The indictment filed in this case in the Gibson Circuit Court, on the 8th day of October, 1965, omitting caption and formal parts, reads as follows:
COUNT ONE
'The Grand Jury of Gibson County, State of Indiana, on their oaths present and charge that Herman Woods, on or about the 1st day of May, 1965, in said county and state, did then and there unlawfully and feloniously make an assault in and upon one Sandra Woods, then and there being a female child under the age of sixteen (16) years, to-wit: of the age of fifteen years, and did then and there unlawfully and feloniously ravish and carnally know her, the said Sandra Woods, contrary to the form of the statute in such cases made and provided and against the peace and dignity of the State of Indiana.'
Following trial, the jury returned verdicts of guilty on both counts. Judgment was entered on the verdicts and appellant was sentenced on each count to be imprisoned in the Indiana State Prison for two (2) to twenty-one (21) years, the sentences on the two counts to run concurrently. Appellant's motion for new trial was overruled and he brings this appeal on the basis of four main contentions, all of which are redundantly set out in such motion:
1. That the trial court erred in refusing to sustain appellant's plea in abatement which challeged the propriety of the selection of the grand jury from which the indictment against appellant emanated.

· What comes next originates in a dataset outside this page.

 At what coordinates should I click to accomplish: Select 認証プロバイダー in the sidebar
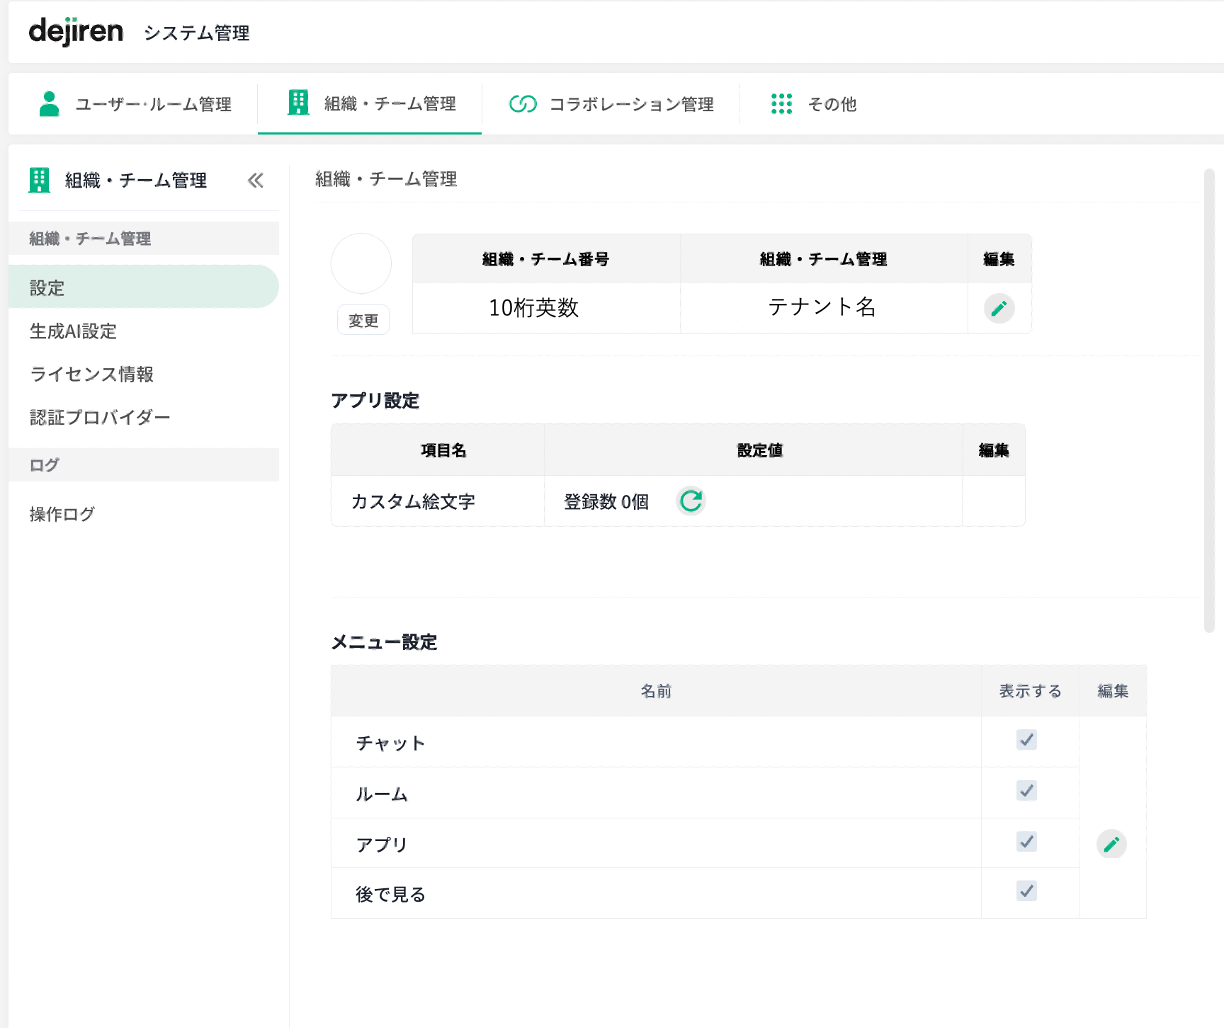pos(100,417)
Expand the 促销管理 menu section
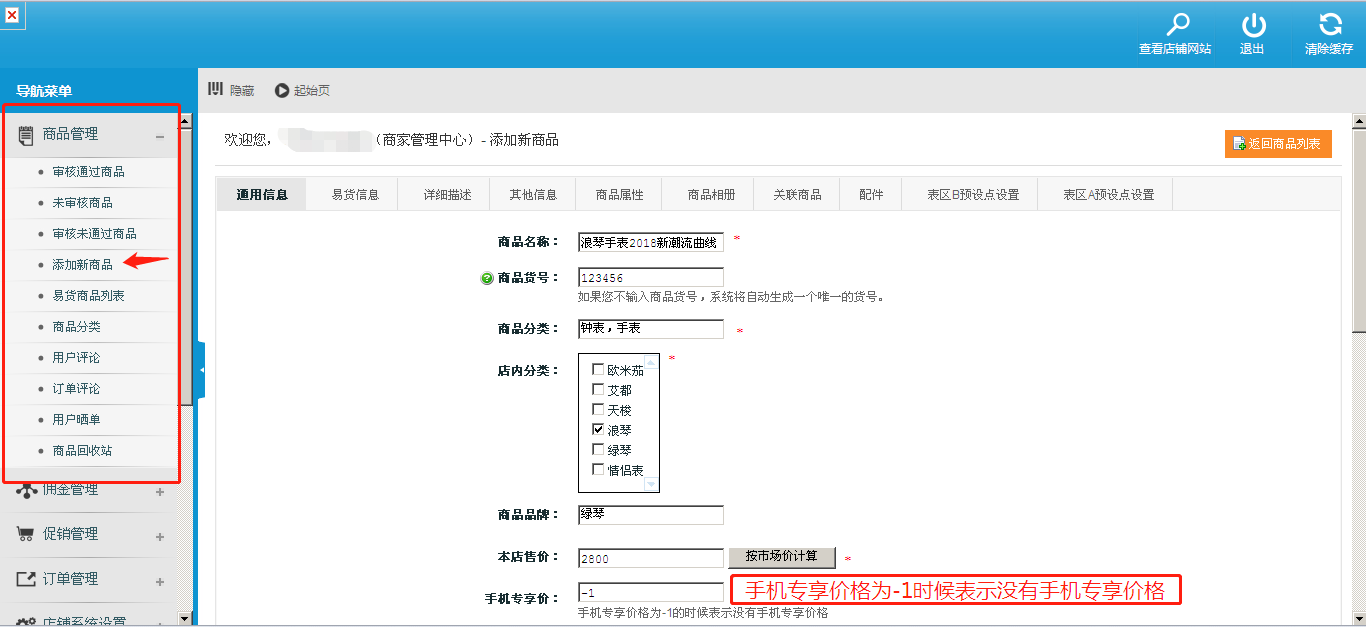This screenshot has width=1366, height=627. (x=160, y=536)
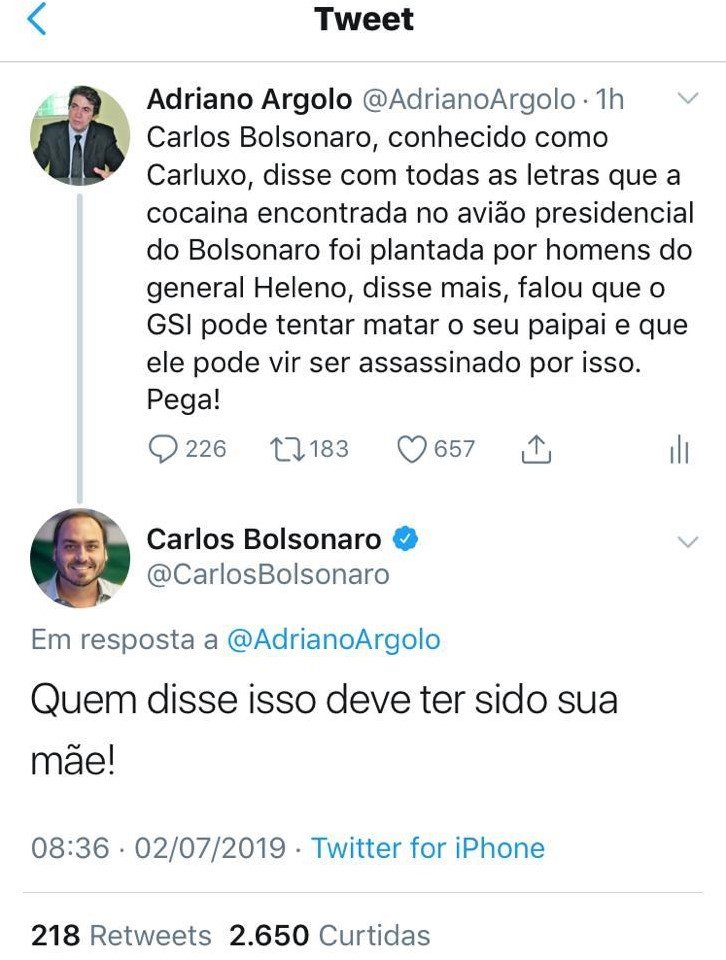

2. That the trial court erred in refusing to sustain appellant's motion to quash the indictment.
3. That the trial court erred in allowing certain testimony by the prosecuting witness to be admitted into evidence, which substantially prejudiced appellant's right to a fair trial.
4. That the evidence was insufficient to support the jury's verdict.
Appellant's contention that the grand jury which returned the indictment in this case was improperly selected and impaneled is based upon an erroneous interpretation of the law.
The relevant statutes are as follows:
Ind.Ann.Stat. § 4--3304 (Supp.1967)
Ind.Ann.Stat. § 4--3320 (Supp.1967) (our emphasis)
Appellant contends, apparently, that the grand jury members were not selected 'as nearly as possible' in proportion to the population of each commissioner's district, and upon that premise bases his conclusion that the statute was not complied with and his rights have been prejudiced.
In support of this specification, appellant states that the Gibson County population, as of 1960, was 29,949, and then proceeds to break down the total between the various commissioner's districts as follows:
First District 4,914 Second District 11,951 Third District 13,084
Appellant then contends that the members of the grand jury from which the indictment of appellant emanated were not selected according to proper apportionment principles, in that some grand jurors represented larger population masses than others. This distribution, he says, is not in compliance with § 4--3304, supra, requiring jurors to be selected 'as nearly as possible in proportion to the population in each county commissioner's district.'
Appellant's view of what the statute requires is erroneous. It is not the drawing of prospective jurors immediately preceding a term of court which § 4--3304, supra, requires to be in proportion to population distribution, but the original yearly selection of a pool of names from which prospective jurors will be drawn for the various terms of court during the calendar year.
It should be noted that Ind.Ann.Stat. § 4--3320, supra, under which prospective jurors for a particular term of court are selected, contains no requirement that such selection be made in proportion to population distribution. So long as the apportionment requirements are followed in selecting the entire yearly pool of prospective jurors, as required by § 4--3304, supra, no apportionment violation of § 4--3320, supra, will arise, even if all the jurors on a particular panel reside in the same district. See Harrison v. State (1952), 231 Ind. 147, 165, 106 N.E.2d 912, 32 A.L.R.2d 875.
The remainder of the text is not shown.